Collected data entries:
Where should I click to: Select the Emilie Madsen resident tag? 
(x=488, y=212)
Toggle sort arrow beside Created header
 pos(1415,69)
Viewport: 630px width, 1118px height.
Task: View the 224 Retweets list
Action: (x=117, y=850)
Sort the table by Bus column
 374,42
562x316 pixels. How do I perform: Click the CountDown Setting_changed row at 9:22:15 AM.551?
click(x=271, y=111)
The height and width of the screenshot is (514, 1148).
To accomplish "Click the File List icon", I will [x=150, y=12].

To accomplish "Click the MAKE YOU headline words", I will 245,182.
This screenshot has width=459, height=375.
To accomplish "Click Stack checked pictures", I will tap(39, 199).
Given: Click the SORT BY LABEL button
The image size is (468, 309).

- What you have to do: Show all lines above holding the word "accomplish".

- Completed task:
To accomplish "Click the File List icon", I will [x=150, y=12].
To accomplish "Click the MAKE YOU headline words", I will 245,182.
To accomplish "Click Stack checked pictures", I will tap(39, 199).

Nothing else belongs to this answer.